Обратно в Камышлов семья Бажовых вернулась уже после войны, в начале 20-х. В Усть-Каменогорске Бажов заболел малярией, и врачи велели ему сменить климат. Заслуженному большевику выдали направление в Москву, но по дороге к малярии добавился тиф, от которого умер трехлетний сын Вова. Никто уже не верил, что Бажов, подхвативший еще и воспаление легких, выживет. Жена давно не думала ни о какой Москве, и молила Бога хотя бы довести мужа до Камышлова - будет хоть куда на могилку ходить.

В Камышлове умирающего Бажова, по его просьбе, выносили в сосновый лес и укладывали на поляне под солнечные лучи. В итоге он, обманув ожидания всех, триумфально не помер.

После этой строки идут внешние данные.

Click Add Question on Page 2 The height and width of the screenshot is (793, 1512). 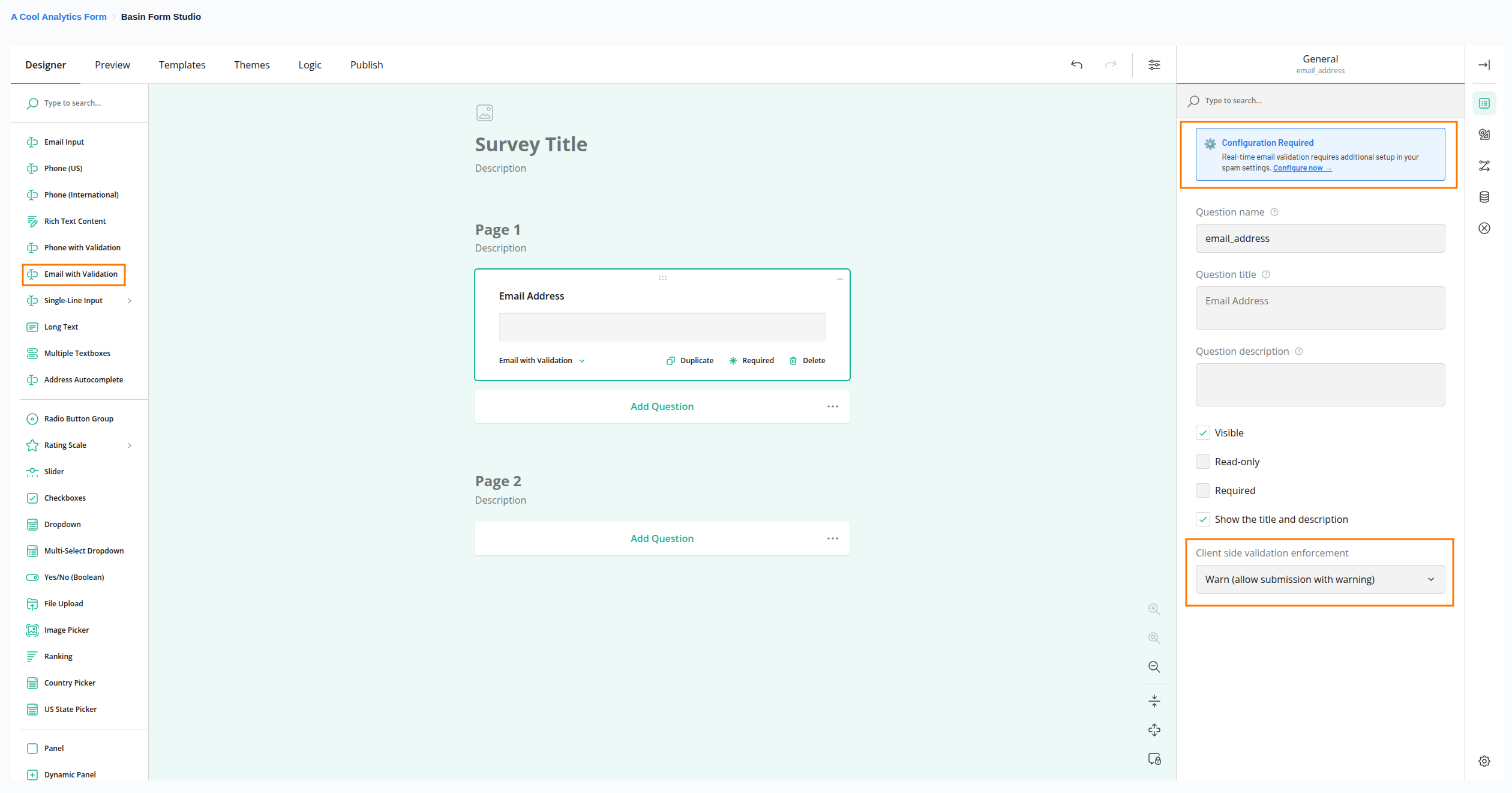(x=661, y=538)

Немного встав на ноги, бывший партизан и подпольщик занялся журналистикой - начал работать заведующим отделом селькоровских писем в «Уральской областной крестьянской газете». Вот он в редакции со своими селькорами.



В августе 1930 г. Бажова освободили от работы в газете и откомандировали в распоряжение Уральского обкома ВКП(б). Он начинает заниматься партийной работой, в основном связанной с издательской деятельностью - трудится в Уралобллите, Уралгизе, Институте истории партии...

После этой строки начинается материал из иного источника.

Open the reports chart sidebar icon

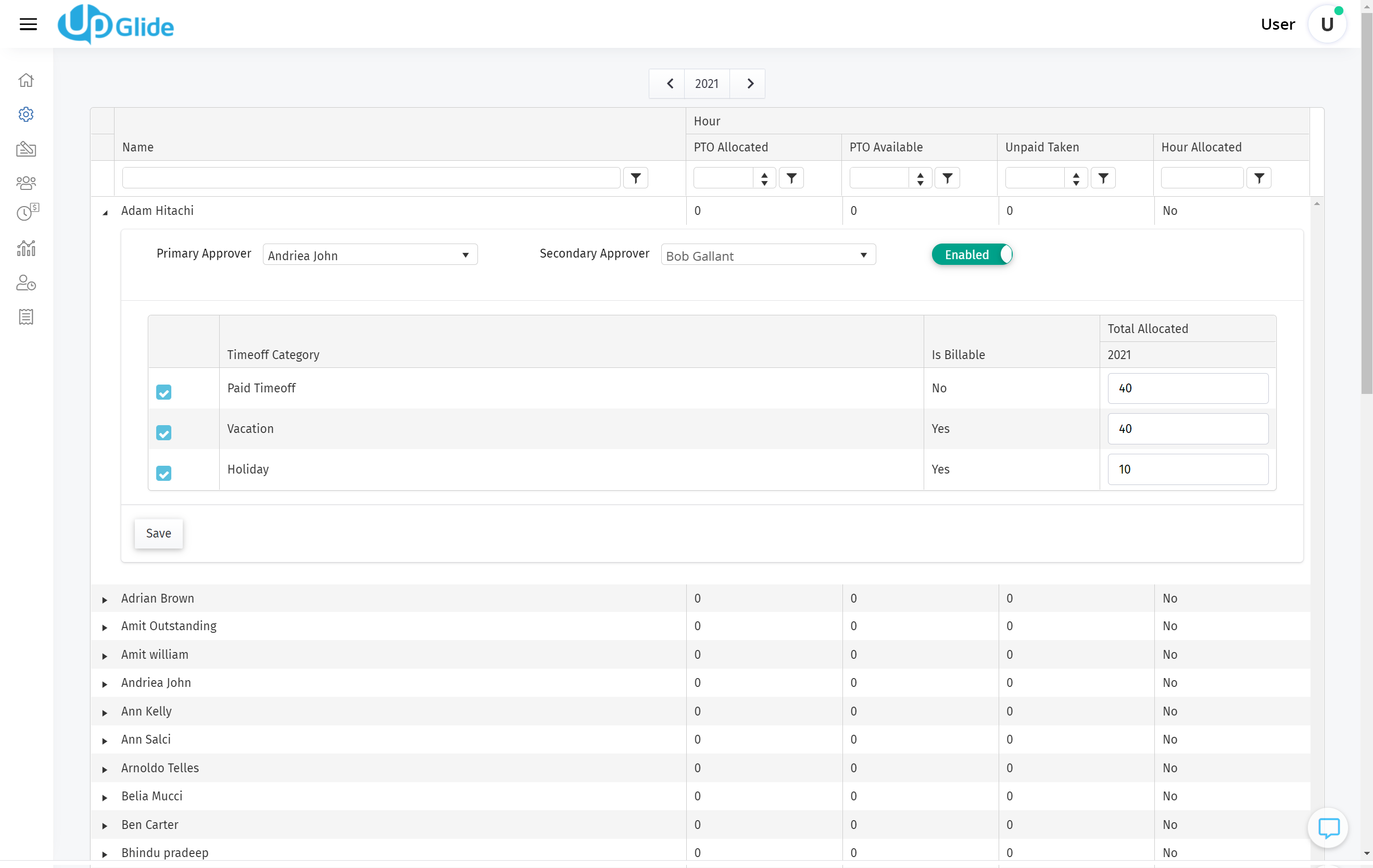[x=26, y=249]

Пишет несколько книг, но они, если честно, мало чем выделялись от обычной региональной партийной литературы. Все писали одно и то же - публицистика, пропаганда и воспоминания о Гражданской войне. Так и творчество Бажова - достаточно одних названий: "Уральские были: Из недавнего быта Сысертских заводов", "Пять ступеней коллективизации", "Бойцы первого призыва: К истории Полка красных орлов" и т.п.

Из всех этих трудов я бы рекомендовал книгу 1926 года "За советскую правду". Несмотря на скулосводящее название, она рассказывает про приключения автора в тылу у белых и написана на основе очерка с куда более информативным заголовком: «По Колчаковии в 19 году. Из воспоминаний невольного туриста».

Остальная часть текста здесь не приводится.